The Temperance Movement was gaining steam by the late 1800s and becoming better organized. The Women’s Christian Temperance Union (WCTU) focused on teaching young people the dangers of the drink. They lobbied the school boards to include lessons that taught students about the effects of “dallying with Demon Rum”. Many young people took abstinence pledges vowing never to drink once they were legally allowed to do so. Those who signed pledges added a T next to their name showing their total commitment to prohibition. Eventually, they became known as teetotalers, referring to anyone who abstains from drinking alcohol.

 

 

Fight for the Eighteenth

By the turn of the 20th Century, a few things were coming together that would bring about the 18th Amendment to the Constitution outlawing the sale and consumption of alcoholic beverages. Getting an amendment added to the Constitution has never been an easy task. Two-thirds of both houses of Congress and three-fourths of the states have to approve it. Still not impressed by the difficulty? Consider this: in the 134 years since the Bill of Rights had been created and 1917, only four new amendments had successfully been added.

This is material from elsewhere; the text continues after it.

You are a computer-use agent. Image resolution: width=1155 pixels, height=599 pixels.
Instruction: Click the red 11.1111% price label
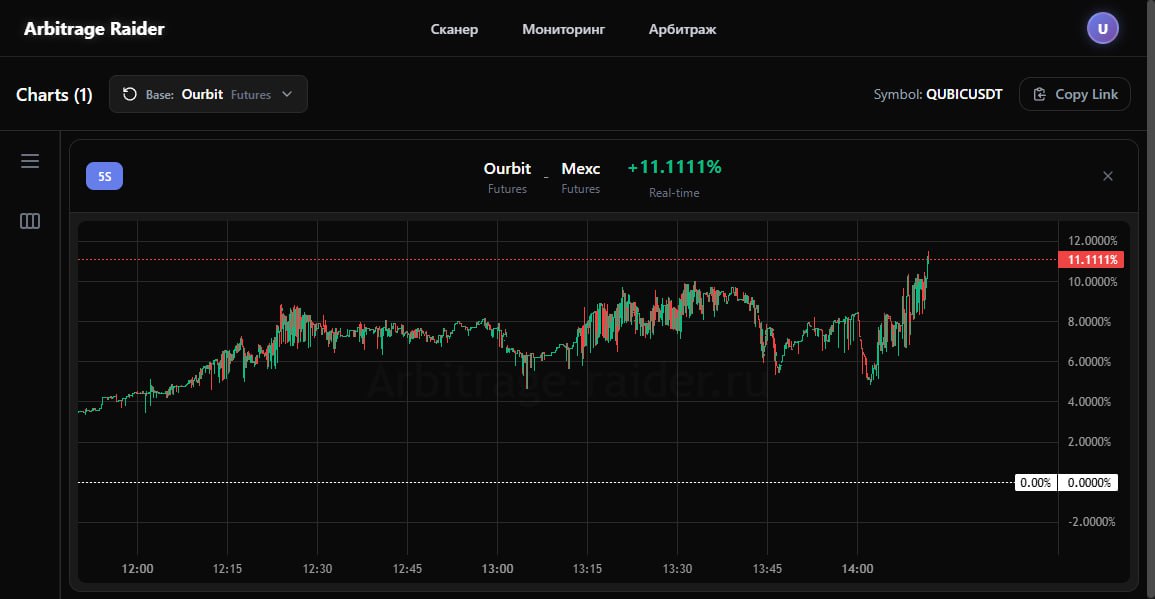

Prohibition organizations, like the WTCU and the Anti-Saloon League (ASL), raised millions of dollars from churches and businessmen to put “dry” candidates in office. Henry Ford was one of the ASL’s biggest contributors. In fact, Henry Ford was such a staunch prohibitionist that he fired workers who drank, even in the privacy of their own homes. To ensure they weren’t secretly hitting the bottle, Ford hired an army of private detectives to spy on them. The ASL aggressively campaigned to pass laws wherever it could to ban alcohol. By 1914, one-third of Americans were living in a city, county, or state that was dry. But most of these places were in rural areas where people already supported prohibition. At least half of Americans lived in cities where saloons and bars were everywhere. Without the support of city-dwellers, an amendment to make America dry was dead in the water.

 

Teetotaling Gains Steam

 In the early 1900s, America had seen an immigration boom like nothing else in its history. Millions of immigrants from Ireland, Italy, and Germany poured in. Many of these folks were poor, unskilled, and liked to drink. Most immigrants ended up in the slums because they were too poor to go anywhere else. These slums were notorious for their filth, their street gangs, and their saloons— which were dives with sawdust floors and cheap booze. While most Americans bought into the stereotype of the Irish as drunks with low morals, this wasn’t enough to convince Americans to become Prohibitionists.

 

World War One happened. Then, in 1917, the Temperance Movement got an unexpected Ally when America was drawn into the war with Germany and its allies. With World War One in full swing, a wave of Anti-German feeling swept the nation and turned temperance into a patriotic cause. Beer was a big part of German culture.  Prohibitionists ruthlessly used this to their advantage. They ran campaigns that said that breweries were unpatriotic and didn’t care about the war effort or America. They also said that breweries were selfishly distilling grain that could be used instead to feed the troops.  The campaign worked. Congress even launched an investigation into German organizations for “un-American activities”.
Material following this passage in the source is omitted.